I am wrtiting that, because if you sync your remote server with a local copy of the code sooner or later you will stumble upon issues like changing the db credentials or app setup after every sync - which of course doesn't make sense :)

Check out Laravel 4 Docs Environment configuration to read more about that, or follow this tutorial by Andrew Elkins - How to set Laravel 4 Environments

The environment is based on url matches.

You’ll find that configuration in /bootstrap/start.php

$env = $app->detectEnvironment(array(

'local' => array('your-machine-name'),

));

Now say you are developing locally and use the prefix/postfix local. E.g: my-new-site.local or local.my-new-site

$env = $app->detectEnvironment(array(

'local' => array('local.*','*.local'),

));

That sets the environment, now to use it you’ll need to create a local folder in /app/config/

1 mkdir app/config/local

And so you want to have a different database configuration for local. Just copy the database config file in to the local directory and modify it.

1 cp app/config/database.php app/config/local/database.php

To sum up and answer your question:

1) I guess it's OK to copy the whole project dir to remote server (although, if your copying vendor it might take a lot of time - it usually contains a big number of files)

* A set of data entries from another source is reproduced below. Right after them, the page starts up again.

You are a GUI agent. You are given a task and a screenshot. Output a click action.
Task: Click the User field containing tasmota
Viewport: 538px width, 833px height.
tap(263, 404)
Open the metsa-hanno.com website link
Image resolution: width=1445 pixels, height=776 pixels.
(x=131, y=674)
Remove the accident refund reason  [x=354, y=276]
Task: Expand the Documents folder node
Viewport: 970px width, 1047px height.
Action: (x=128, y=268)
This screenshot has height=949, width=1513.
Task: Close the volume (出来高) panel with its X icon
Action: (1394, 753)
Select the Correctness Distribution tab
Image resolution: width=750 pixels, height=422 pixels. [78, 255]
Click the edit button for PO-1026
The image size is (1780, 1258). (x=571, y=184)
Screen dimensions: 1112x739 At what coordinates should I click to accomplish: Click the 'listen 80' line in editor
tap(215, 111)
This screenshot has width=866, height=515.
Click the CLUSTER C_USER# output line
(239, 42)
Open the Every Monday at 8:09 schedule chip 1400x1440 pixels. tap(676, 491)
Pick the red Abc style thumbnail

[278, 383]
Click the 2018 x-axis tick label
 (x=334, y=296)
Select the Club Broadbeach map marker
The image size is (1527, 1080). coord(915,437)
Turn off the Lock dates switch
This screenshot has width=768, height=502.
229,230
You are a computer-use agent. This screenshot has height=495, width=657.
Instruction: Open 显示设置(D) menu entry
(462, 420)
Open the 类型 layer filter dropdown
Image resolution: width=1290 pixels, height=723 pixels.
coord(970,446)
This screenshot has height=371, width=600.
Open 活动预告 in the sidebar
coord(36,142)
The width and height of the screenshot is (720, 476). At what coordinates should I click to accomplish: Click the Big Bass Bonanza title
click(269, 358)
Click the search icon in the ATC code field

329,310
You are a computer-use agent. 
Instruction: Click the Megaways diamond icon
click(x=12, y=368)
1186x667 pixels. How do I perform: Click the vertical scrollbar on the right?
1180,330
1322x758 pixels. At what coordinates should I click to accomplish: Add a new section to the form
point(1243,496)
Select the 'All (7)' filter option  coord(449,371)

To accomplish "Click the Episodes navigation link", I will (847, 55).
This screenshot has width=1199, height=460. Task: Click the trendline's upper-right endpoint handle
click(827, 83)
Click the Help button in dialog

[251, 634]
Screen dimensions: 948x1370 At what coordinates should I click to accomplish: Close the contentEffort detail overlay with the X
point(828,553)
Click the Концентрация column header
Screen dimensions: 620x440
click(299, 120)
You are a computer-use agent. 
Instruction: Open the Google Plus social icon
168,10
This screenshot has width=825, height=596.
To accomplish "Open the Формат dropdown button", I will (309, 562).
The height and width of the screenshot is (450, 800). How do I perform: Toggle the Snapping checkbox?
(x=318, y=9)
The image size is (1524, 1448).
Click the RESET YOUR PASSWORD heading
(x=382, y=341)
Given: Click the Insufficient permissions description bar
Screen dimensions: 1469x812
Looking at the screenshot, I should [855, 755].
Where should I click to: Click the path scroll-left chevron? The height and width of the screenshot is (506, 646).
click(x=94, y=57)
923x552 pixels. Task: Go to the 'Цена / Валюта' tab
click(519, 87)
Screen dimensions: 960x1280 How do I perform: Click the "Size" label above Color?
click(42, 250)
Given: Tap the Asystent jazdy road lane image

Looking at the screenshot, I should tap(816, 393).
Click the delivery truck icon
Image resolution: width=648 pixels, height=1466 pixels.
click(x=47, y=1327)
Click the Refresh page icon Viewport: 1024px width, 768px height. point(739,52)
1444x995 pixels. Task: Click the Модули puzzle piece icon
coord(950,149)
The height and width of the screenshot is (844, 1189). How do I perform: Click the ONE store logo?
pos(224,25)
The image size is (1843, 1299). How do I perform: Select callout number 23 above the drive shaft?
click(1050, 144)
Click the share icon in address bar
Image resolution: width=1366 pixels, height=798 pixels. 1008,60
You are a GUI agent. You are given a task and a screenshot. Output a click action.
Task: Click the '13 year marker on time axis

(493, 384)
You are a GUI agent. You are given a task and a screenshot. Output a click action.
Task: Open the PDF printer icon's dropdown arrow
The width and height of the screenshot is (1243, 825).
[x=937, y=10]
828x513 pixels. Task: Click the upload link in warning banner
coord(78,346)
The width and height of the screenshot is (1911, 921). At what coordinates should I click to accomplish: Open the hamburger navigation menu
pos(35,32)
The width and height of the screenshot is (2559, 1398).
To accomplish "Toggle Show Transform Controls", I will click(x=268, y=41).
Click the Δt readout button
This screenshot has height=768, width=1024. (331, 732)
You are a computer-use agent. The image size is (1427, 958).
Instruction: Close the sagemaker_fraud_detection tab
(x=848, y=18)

2) if you do so, remember to have the updated composer.json on remote server (to reflect all the necessary requirements)

3) If you are using different database servers local and remote - you obviously have to run migrations and seeders on the remote server (this concernes also package migrations/seeds)

4) after you migrate all your files, do

composer dump-autoload
php artisan optimize --force --env=YourProductionEnvironmentName

which should rebuild the bootstrap/autoloaders

5) if you are using the Laravel Environments setup mentioned above, remember to have your remote server seen as production (if your local is testing/staging).